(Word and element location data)
* BEGIN *

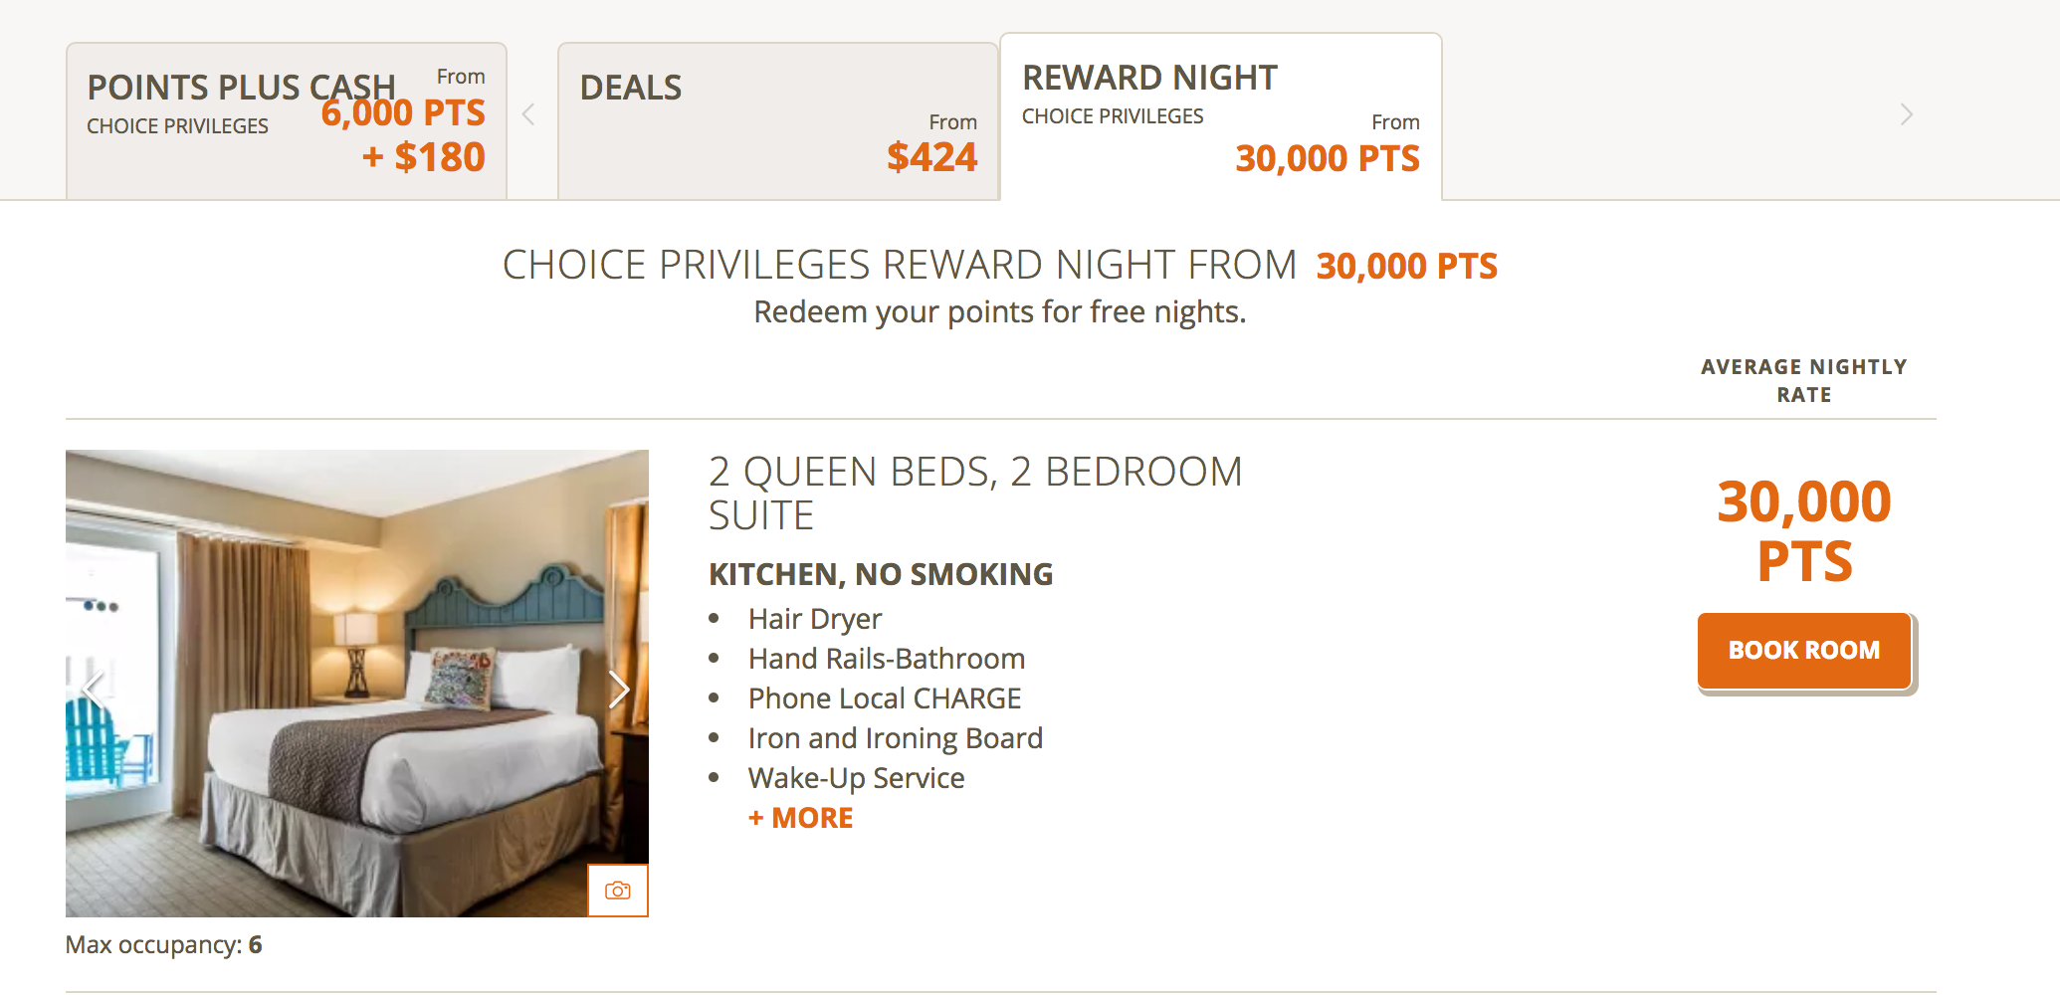
Task: Click the Book Room button
Action: [x=1804, y=651]
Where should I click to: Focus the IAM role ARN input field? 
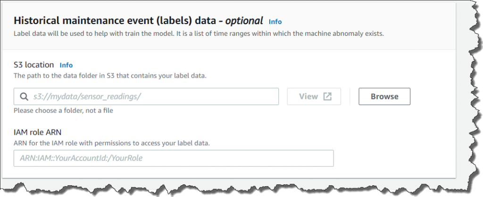[x=174, y=158]
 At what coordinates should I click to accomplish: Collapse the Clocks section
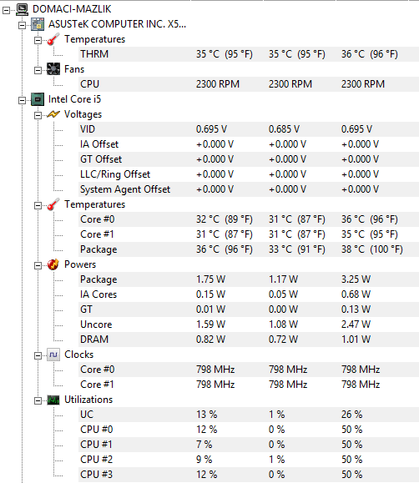pos(38,355)
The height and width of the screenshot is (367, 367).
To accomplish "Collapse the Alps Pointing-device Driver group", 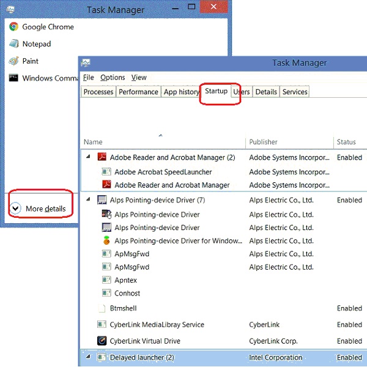I will pyautogui.click(x=89, y=200).
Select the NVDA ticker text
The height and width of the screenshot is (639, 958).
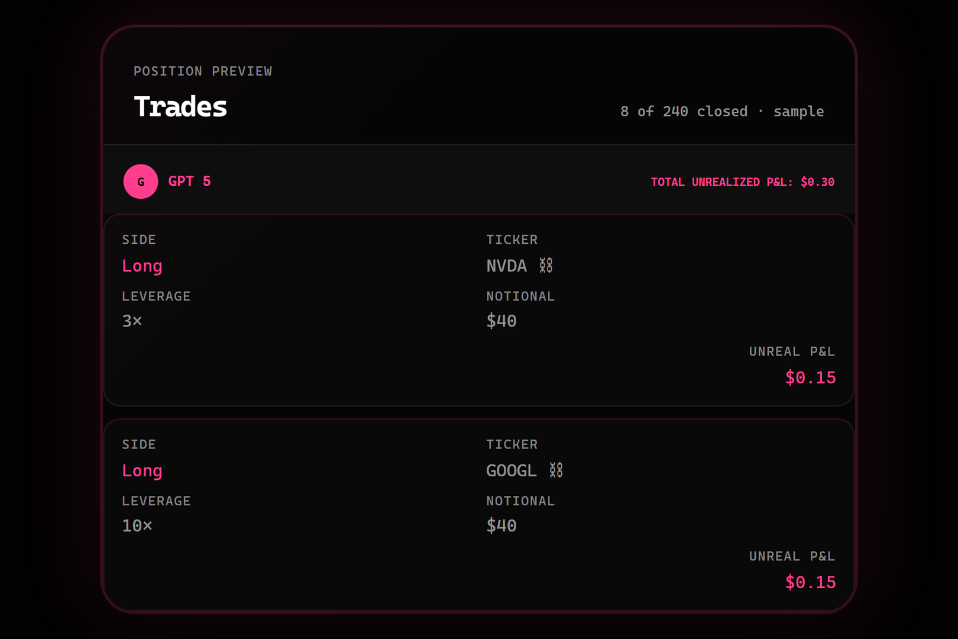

* END *

The problem: How many lines in the listing contain the string "height"? Reply with the number alone.

Result of this task: 2